═══ Exercise input

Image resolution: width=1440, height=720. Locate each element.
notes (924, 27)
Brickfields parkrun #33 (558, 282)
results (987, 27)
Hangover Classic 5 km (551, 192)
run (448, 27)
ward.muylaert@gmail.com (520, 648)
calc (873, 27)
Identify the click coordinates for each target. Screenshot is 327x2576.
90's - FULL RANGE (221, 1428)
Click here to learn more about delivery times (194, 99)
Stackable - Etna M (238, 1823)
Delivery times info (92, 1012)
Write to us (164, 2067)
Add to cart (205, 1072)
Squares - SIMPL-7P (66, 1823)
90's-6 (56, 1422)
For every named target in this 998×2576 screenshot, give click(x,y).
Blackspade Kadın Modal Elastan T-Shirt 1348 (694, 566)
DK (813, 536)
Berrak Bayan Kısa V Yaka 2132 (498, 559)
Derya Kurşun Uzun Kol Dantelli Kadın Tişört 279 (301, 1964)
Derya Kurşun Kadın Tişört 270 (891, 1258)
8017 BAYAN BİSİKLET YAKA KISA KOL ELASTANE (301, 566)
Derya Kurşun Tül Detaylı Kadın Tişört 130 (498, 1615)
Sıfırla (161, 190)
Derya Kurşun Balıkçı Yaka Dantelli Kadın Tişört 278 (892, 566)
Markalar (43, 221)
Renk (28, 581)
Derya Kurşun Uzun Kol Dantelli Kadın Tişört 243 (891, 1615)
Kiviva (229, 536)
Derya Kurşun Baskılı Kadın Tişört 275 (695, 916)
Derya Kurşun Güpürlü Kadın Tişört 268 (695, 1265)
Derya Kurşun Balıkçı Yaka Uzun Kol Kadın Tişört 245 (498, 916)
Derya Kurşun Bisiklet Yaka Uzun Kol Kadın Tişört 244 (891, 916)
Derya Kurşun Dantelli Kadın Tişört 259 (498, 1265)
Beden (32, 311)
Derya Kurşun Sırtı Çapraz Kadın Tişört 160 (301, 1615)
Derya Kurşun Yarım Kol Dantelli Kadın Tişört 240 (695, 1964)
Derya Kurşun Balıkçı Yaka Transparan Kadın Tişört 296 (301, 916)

══════

→ **Task description**:
Starting at the line containing "Write to us (164, 2067)" and ending at the final line, format these lines as a Markdown table with the columns No. and Line, skipping any blank lines.

→ **Response**:
| No. | Line |
|---|---|
| 1 | Write to us (164, 2067) |
| 2 | Add to cart (205, 1072) |
| 3 | Squares - SIMPL-7P (66, 1823) |
| 4 | 90's-6 (56, 1422) |
| 5 | For every named target in this 998×2576 screenshot, give click(x,y). |
| 6 | Blackspade Kadın Modal Elastan T-Shirt 1348 (694, 566) |
| 7 | DK (813, 536) |
| 8 | Berrak Bayan Kısa V Yaka 2132 (498, 559) |
| 9 | Derya Kurşun Uzun Kol Dantelli Kadın Tişört 279 (301, 1964) |
| 10 | Derya Kurşun Kadın Tişört 270 (891, 1258) |
| 11 | 8017 BAYAN BİSİKLET YAKA KISA KOL ELASTANE (301, 566) |
| 12 | Derya Kurşun Tül Detaylı Kadın Tişört 130 (498, 1615) |
| 13 | Sıfırla (161, 190) |
| 14 | Derya Kurşun Balıkçı Yaka Dantelli Kadın Tişört 278 (892, 566) |
| 15 | Markalar (43, 221) |
| 16 | Renk (28, 581) |
| 17 | Derya Kurşun Uzun Kol Dantelli Kadın Tişört 243 (891, 1615) |
| 18 | Kiviva (229, 536) |
| 19 | Derya Kurşun Baskılı Kadın Tişört 275 (695, 916) |
| 20 | Derya Kurşun Güpürlü Kadın Tişört 268 (695, 1265) |
| 21 | Derya Kurşun Balıkçı Yaka Uzun Kol Kadın Tişört 245 (498, 916) |
| 22 | Derya Kurşun Bisiklet Yaka Uzun Kol Kadın Tişört 244 (891, 916) |
| 23 | Derya Kurşun Dantelli Kadın Tişört 259 (498, 1265) |
| 24 | Beden (32, 311) |
| 25 | Derya Kurşun Sırtı Çapraz Kadın Tişört 160 (301, 1615) |
| 26 | Derya Kurşun Yarım Kol Dantelli Kadın Tişört 240 (695, 1964) |
| 27 | Derya Kurşun Balıkçı Yaka Transparan Kadın Tişört 296 (301, 916) |